Try it:
The answer must be the full listing, retyped exactly.

== Segment start ==

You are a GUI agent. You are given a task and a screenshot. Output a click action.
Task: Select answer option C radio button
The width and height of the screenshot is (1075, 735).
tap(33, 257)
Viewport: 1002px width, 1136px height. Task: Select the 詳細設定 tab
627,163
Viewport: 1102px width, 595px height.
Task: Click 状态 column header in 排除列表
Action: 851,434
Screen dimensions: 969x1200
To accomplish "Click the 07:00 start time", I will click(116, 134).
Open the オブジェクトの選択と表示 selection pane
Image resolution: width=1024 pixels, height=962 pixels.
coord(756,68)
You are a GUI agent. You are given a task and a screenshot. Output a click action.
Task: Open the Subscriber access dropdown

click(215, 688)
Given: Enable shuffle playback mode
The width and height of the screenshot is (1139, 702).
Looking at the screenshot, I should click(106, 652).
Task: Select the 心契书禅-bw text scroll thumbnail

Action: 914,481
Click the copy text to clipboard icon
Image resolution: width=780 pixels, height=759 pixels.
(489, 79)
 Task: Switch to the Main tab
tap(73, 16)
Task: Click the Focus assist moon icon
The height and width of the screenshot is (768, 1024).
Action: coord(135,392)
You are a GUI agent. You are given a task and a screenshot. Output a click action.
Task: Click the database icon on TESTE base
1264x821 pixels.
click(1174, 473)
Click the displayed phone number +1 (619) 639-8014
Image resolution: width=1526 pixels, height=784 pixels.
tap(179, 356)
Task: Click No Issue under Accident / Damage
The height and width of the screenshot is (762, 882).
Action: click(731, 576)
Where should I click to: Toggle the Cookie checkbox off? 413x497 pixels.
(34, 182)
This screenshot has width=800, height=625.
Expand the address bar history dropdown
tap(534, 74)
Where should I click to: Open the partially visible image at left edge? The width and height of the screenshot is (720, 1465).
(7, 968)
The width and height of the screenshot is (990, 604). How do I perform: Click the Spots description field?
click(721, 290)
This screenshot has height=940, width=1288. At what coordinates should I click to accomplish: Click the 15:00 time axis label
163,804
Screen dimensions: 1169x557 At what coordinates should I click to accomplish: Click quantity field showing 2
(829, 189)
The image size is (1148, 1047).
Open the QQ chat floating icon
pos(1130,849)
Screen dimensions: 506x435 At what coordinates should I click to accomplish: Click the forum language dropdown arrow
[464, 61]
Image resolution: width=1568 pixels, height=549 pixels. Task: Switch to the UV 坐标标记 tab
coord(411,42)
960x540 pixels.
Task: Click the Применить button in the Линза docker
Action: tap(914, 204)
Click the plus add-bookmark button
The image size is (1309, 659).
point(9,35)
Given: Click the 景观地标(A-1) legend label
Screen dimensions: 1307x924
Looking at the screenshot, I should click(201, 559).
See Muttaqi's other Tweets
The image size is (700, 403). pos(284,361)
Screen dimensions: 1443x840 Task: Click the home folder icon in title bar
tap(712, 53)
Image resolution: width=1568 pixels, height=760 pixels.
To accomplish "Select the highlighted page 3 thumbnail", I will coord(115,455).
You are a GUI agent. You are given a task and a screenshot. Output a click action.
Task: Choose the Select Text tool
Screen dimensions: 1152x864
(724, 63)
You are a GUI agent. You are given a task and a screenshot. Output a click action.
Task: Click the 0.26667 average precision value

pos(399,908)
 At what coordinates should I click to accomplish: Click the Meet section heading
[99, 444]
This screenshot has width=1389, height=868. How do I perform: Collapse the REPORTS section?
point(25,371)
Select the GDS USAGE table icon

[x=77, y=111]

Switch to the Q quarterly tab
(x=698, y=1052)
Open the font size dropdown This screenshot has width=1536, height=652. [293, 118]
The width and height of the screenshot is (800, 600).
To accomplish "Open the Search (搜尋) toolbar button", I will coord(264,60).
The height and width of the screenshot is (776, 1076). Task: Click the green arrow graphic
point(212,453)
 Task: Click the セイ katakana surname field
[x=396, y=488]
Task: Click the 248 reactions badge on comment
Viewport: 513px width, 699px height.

== Segment end ==

Written response:
You are a GUI agent. You are given a task and a screenshot. Output a click action.
Task: Select answer option C radio button
The width and height of the screenshot is (1075, 735).
tap(33, 257)
Viewport: 1002px width, 1136px height. Task: Select the 詳細設定 tab
627,163
Viewport: 1102px width, 595px height.
Task: Click 状态 column header in 排除列表
Action: 851,434
Screen dimensions: 969x1200
To accomplish "Click the 07:00 start time", I will click(116, 134).
Open the オブジェクトの選択と表示 selection pane
Image resolution: width=1024 pixels, height=962 pixels.
coord(756,68)
You are a GUI agent. You are given a task and a screenshot. Output a click action.
Task: Open the Subscriber access dropdown

click(215, 688)
Given: Enable shuffle playback mode
The width and height of the screenshot is (1139, 702).
Looking at the screenshot, I should click(106, 652).
Task: Select the 心契书禅-bw text scroll thumbnail

Action: 914,481
Click the copy text to clipboard icon
Image resolution: width=780 pixels, height=759 pixels.
(489, 79)
 Task: Switch to the Main tab
tap(73, 16)
Task: Click the Focus assist moon icon
The height and width of the screenshot is (768, 1024).
Action: coord(135,392)
You are a GUI agent. You are given a task and a screenshot. Output a click action.
Task: Click the database icon on TESTE base
1264x821 pixels.
click(1174, 473)
Click the displayed phone number +1 (619) 639-8014
Image resolution: width=1526 pixels, height=784 pixels.
tap(179, 356)
Task: Click No Issue under Accident / Damage
The height and width of the screenshot is (762, 882).
Action: click(731, 576)
Where should I click to: Toggle the Cookie checkbox off? 413x497 pixels.
(34, 182)
This screenshot has width=800, height=625.
Expand the address bar history dropdown
tap(534, 74)
Where should I click to: Open the partially visible image at left edge? The width and height of the screenshot is (720, 1465).
(7, 968)
The width and height of the screenshot is (990, 604). How do I perform: Click the Spots description field?
click(721, 290)
This screenshot has height=940, width=1288. At what coordinates should I click to accomplish: Click the 15:00 time axis label
163,804
Screen dimensions: 1169x557 At what coordinates should I click to accomplish: Click quantity field showing 2
(829, 189)
The image size is (1148, 1047).
Open the QQ chat floating icon
pos(1130,849)
Screen dimensions: 506x435 At what coordinates should I click to accomplish: Click the forum language dropdown arrow
[464, 61]
Image resolution: width=1568 pixels, height=549 pixels. Task: Switch to the UV 坐标标记 tab
coord(411,42)
960x540 pixels.
Task: Click the Применить button in the Линза docker
Action: tap(914, 204)
Click the plus add-bookmark button
The image size is (1309, 659).
point(9,35)
Given: Click the 景观地标(A-1) legend label
Screen dimensions: 1307x924
Looking at the screenshot, I should click(201, 559).
See Muttaqi's other Tweets
The image size is (700, 403). pos(284,361)
Screen dimensions: 1443x840 Task: Click the home folder icon in title bar
tap(712, 53)
Image resolution: width=1568 pixels, height=760 pixels.
To accomplish "Select the highlighted page 3 thumbnail", I will coord(115,455).
You are a GUI agent. You are given a task and a screenshot. Output a click action.
Task: Choose the Select Text tool
Screen dimensions: 1152x864
(724, 63)
You are a GUI agent. You are given a task and a screenshot. Output a click action.
Task: Click the 0.26667 average precision value

pos(399,908)
 At what coordinates should I click to accomplish: Click the Meet section heading
[99, 444]
This screenshot has width=1389, height=868. How do I perform: Collapse the REPORTS section?
point(25,371)
Select the GDS USAGE table icon

[x=77, y=111]

Switch to the Q quarterly tab
(x=698, y=1052)
Open the font size dropdown This screenshot has width=1536, height=652. [293, 118]
The width and height of the screenshot is (800, 600).
To accomplish "Open the Search (搜尋) toolbar button", I will coord(264,60).
The height and width of the screenshot is (776, 1076). Task: Click the green arrow graphic
point(212,453)
 Task: Click the セイ katakana surname field
[x=396, y=488]
Task: Click the 248 reactions badge on comment
Viewport: 513px width, 699px height.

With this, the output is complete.